碧沉西瓜      陳幸蕙

 

       往來南北高速公路,臺灣平原丘陵的安寧與豐饒,總像是鄉土畫家筆下清麗淳樸的透明水彩畫﹐一年四季,各以不同的題材,在天地之間遞嬗著。但是,在所有不同的窗外景觀中,最令人印象深刻的,或許還是暮春時節恣意盛開的菜花,和初夏橋墩之下成陣羅列的西瓜吧﹖

        菜花耀眼的黃,是染坊裡新調和成的色彩,成片潑濺出來的結果。那種自成格局、恰到好處的氾濫,是只有天地這樣的作手,才能夠鋪排得出來的。

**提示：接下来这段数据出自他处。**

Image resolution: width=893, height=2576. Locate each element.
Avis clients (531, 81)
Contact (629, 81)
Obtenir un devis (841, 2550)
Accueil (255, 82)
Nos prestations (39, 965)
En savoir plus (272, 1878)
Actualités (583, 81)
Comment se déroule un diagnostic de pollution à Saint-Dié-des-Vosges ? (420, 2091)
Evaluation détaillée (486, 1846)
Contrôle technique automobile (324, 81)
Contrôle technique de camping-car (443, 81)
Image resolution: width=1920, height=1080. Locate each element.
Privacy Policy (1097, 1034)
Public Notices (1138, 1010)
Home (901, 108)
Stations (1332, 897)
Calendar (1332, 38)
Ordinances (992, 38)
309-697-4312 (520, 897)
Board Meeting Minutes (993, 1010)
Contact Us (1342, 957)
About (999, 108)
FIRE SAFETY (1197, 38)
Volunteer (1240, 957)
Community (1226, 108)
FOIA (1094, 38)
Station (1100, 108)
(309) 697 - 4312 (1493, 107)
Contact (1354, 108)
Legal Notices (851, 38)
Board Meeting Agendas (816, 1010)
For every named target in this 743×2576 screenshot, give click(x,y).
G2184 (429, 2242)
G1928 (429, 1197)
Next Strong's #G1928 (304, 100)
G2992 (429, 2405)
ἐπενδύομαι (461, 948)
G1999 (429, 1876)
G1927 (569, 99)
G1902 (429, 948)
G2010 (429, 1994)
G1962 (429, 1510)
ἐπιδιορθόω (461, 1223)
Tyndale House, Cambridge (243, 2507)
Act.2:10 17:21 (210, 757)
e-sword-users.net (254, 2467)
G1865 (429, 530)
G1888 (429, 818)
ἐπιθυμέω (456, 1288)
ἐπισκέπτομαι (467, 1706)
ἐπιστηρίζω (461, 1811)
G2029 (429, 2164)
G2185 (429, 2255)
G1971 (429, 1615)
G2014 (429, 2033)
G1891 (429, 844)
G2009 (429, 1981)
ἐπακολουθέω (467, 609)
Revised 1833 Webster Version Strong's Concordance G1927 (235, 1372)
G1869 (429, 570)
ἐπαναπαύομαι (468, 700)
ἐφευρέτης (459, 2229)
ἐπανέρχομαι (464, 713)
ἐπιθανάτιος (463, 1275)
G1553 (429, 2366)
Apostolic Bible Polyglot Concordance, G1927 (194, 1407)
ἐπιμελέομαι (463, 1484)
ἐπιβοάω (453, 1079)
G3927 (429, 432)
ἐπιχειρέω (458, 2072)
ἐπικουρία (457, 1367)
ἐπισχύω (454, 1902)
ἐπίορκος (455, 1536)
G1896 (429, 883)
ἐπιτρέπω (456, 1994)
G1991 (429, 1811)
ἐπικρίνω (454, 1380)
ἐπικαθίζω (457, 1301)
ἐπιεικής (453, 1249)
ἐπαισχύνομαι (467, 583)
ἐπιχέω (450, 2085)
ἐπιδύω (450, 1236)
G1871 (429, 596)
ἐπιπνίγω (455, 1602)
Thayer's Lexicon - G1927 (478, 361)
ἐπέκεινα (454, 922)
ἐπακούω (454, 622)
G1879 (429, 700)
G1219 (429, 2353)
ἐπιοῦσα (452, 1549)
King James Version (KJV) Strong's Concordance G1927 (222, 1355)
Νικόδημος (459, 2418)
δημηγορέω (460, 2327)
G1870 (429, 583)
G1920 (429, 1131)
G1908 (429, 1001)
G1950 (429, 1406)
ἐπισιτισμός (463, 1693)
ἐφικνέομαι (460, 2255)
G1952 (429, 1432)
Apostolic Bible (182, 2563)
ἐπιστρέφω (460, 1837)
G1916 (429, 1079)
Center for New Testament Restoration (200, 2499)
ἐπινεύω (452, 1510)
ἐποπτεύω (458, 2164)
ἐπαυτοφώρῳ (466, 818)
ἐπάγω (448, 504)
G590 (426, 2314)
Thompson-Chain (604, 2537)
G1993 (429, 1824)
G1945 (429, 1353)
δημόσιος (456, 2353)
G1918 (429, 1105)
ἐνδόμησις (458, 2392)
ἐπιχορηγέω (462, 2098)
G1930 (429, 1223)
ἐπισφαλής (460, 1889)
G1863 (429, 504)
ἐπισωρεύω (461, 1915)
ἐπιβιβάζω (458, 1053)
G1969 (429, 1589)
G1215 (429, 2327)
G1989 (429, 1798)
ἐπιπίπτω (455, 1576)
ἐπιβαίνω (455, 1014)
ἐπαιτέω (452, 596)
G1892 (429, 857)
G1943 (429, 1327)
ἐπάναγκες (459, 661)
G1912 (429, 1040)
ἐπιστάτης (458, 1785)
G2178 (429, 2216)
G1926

        如果成畦的菜花,是后土之上段落鮮明的大塊文章,是幾何學裡最精整富麗的平面﹔那麼沙田內星羅棋布的西瓜所展現的,便應是疏淡自如的點的趣味了。

        孟夏時分,車行過橋,往往遠遠地,你就可以看見在沙地上懶洋洋前進的淺河,忽然沒來由地消失它們的尾巴,卻另在寬闊的兩岸,謙讓出一大片肥沃的瓜圃來。而遠處,秧針半吐的水田,如棋盤一樣整齊排列﹔近處,無心散落的綠色棋子,閒閒地被灑在局外。可是走得更近了,棋子擴大成深碧的卵石,你才猛然醒悟,那成點狀分布的碧綠,竟是臥在沙地上安恬地曬著太陽的西瓜。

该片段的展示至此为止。